La búsqueda de los huesos de Cervantes en el convento de las Trinitarias madrileño me produjo dos asociaciones de memoria, ambas referentes a relativos fracasos. Una es que Isabelita Perón estuvo a punto de tomar el velo en dicho convento, acaso guiada por la cercanía de Lope de Vega, autor de comedias. Otra, unas tareas semejantes emprendidas con los huesos de Cristóbal Colón y su hijo Diego, y de otro Diego, el grande, grandísimo pintor Velázquez.
El descubridor –encubierto, vaya dicho de paso– de las Indias o sea de América, dejó sus huesos junto con los de su hijo, por mitades, entre Sevilla y Santo Domingo. Peloteras hubo hace unas décadas para desglosar las tumbas y repartir correctamente los restos: aquí los de Cristóbal, allí los de Diego. No hubo caso, naturalmente. Lo mismo pasó con los de Velázquez por la madrileña plaza de los Ramales.
Mucho de honra necrófila y de adoración idolátrica hay en estas búsquedas. Por algo se guardan sobras corporales de los santos en los relicarios de ciertas iglesias. Lo llamativo de estos casos es que tanto Colón padre como Cervantes y Velázquez son personajes de cuyas vidas se conoce poco y, en consecuencia, dan lugar a leyendas más menos doradas, rosadas o negras.
Colón debió verse obligado a ocultar parte de su currículo, a contar desde su origen. Don Miguel y don Diego son hombres del barroco, una era de la disimulación y el trampantojo, que ha dejado escaso material para biografías. Me pregunto, entonces: ¿valen más los huesos de estas figuras que América, el Quijote o Las Meninas? Velozmente recuerdo lo que dice el San Sebastián de D’Annunzio: “¿Por qué buscáis entre los muertos a quien está vivo?”

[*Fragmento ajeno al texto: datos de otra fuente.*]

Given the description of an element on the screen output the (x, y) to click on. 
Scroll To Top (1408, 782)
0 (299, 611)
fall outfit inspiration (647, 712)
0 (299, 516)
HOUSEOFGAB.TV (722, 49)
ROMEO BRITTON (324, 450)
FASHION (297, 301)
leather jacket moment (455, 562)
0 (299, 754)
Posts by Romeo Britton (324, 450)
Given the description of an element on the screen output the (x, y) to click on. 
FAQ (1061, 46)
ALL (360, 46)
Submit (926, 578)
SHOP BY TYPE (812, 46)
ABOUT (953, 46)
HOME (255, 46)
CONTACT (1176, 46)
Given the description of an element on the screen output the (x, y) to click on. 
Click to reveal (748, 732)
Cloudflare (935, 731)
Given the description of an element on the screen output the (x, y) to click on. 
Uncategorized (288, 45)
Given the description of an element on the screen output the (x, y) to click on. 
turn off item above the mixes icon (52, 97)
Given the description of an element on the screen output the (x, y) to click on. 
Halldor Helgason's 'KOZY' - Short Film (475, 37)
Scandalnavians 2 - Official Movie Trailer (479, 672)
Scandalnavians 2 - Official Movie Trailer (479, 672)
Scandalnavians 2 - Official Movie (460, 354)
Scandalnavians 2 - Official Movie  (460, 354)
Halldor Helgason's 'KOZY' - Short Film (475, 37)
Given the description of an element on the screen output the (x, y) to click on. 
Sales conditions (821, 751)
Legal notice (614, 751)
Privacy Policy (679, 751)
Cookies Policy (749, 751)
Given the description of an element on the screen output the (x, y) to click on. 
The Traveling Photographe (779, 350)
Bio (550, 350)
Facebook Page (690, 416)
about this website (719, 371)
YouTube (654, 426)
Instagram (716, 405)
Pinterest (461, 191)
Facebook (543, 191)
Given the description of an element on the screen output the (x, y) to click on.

Respetemos las ambigüedades, que son la sal de la historia. Nunca sabremos si el listillo de Colón se dio cuenta de que aquellos indios no eran chinos sino, justamente, indios; nunca sabremos a ciencia cierta quién es Don Quijote, si se llama Quijano, Quijada o Quesada; y tampoco jamás averiguaremos quién es el enigmático señor que, en el último plano de Las Meninas, descorre una cortina de cuero para que entre la luz de la tarde, en tanto el resto del cuadro está iluminado por el mediodía. Dicho esto, deseo el mejor de los resultados a los osados especialistas que hurgan en el osario trinitario pero prefiero releer el Quijote.